TO-DO LIST:
**a)** According to the article on the anti-fracking protest in South Africa, which country was the first to ban fracking outright?
**b)** Write the next part of the article on the anti-fracking protest in South Africa, starting after its last sentence.

DOCUMENT PASSAGE:
----------

Another group of concerned citizens and organisations have taken up the cudgels against the proposed hydraulic fracturing planned in most of South Africa’s land mass.
Fossil fuel industry lobbyists are aggressively promoting shale gas to our government as an alternative South African energy source, but many of their claims are misleading propaganda and do not reflect the truth about gas drilling (using the controversial technique of hydraulic fracturing, or fracking). Last week the Advertising Standards Authority ordered Shell to withdraw ‘unsubstantiated’ and ‘misleading’ claims that were made in full-page advertisements in several newspapers, about its use of hydraulic fracturing for shale gas in the Karoo.
A new NGO, called the Climate Justice Campaign (CJC), is convening the protest. ‘World-wide there are increasingly calls to ban fracking as the threat to water supplies, and the devastating environmental and social cost, is becoming evident, ‘ says CJC Co-ordinator Marina Louw. ‘France recently became the first nation to ban fracking outright, and areas such as Quebec in Canada and New Jersey in the USA have also banned it. Furthermore, recent studies from Cornell University have shown that gas obtained through hydraulic fracturing is no better than coal for climate impact.’
The shale gas conference which will be held from 18 – 21 July 2011 at the Hyatt Regency Hotel in Rosebank is heavily skewed in the favour of the industry, with very little representation from environmental groups. The CJC protest at the conference is being held to ensure an anti-fracking presence to voice the concerns of the public, who are largely prohibited from attending the conference, due to the exorbitant fees clearly aimed at limiting the conference to industry and government only.

----------

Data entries
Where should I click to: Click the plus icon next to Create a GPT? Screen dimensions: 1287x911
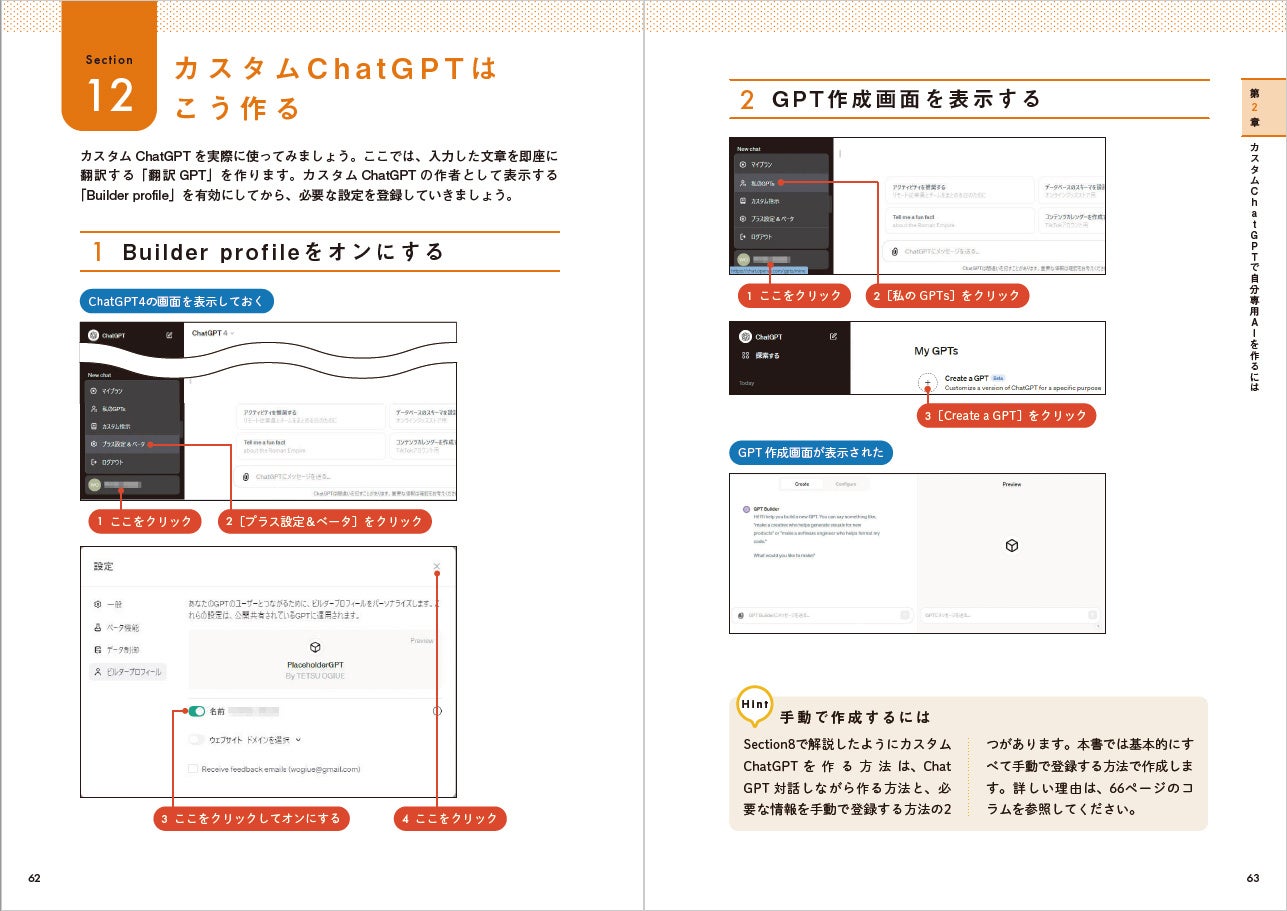click(x=927, y=381)
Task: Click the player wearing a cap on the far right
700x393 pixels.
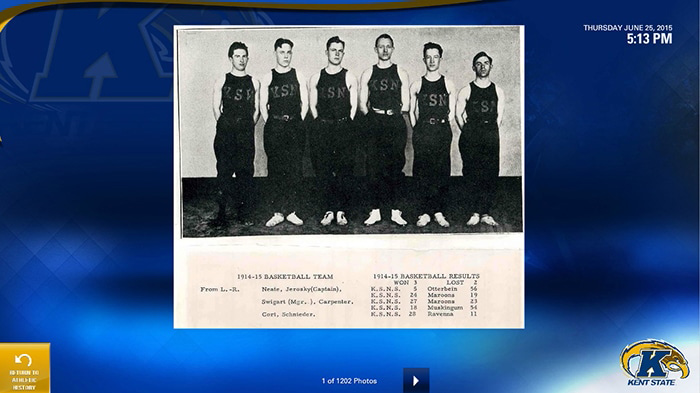Action: coord(480,138)
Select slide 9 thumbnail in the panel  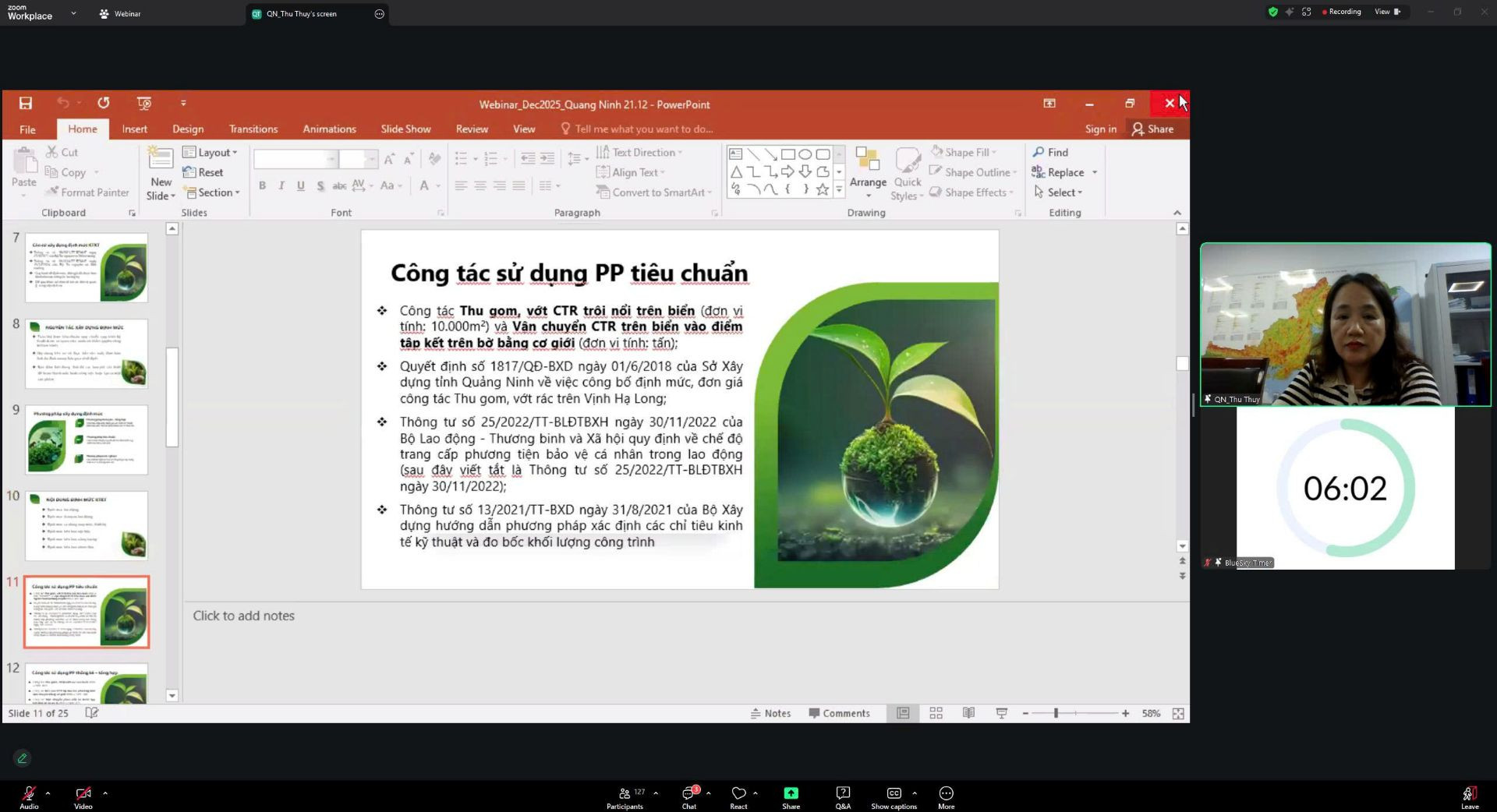point(86,439)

----------

OUTPUTS FOR THE TASKS:
**a)** France

**b)**
Between fossil fuels and green technology
The protest will take place on 18 and 19 July, from 7am in the morning, outside the entrance to the Hyatt Regency Hotel. On Monday 18 July, the pre-conference workshop will explore “shale gas as middle ground between fossil fuel and green technology”. The Climate Justice Campaign supports the view of many environmental justice groups, that shale gas, obtained through hydraulic fracturing, is not a greener alternative, or a bridging fuel to green technology. Shale gas is still a fossil fuel, with a GHG footprint as least as big as coal, with devastating effects on global warming especially in the short term, and delaying investment and development of renewable sources of energy with far greater public benefits.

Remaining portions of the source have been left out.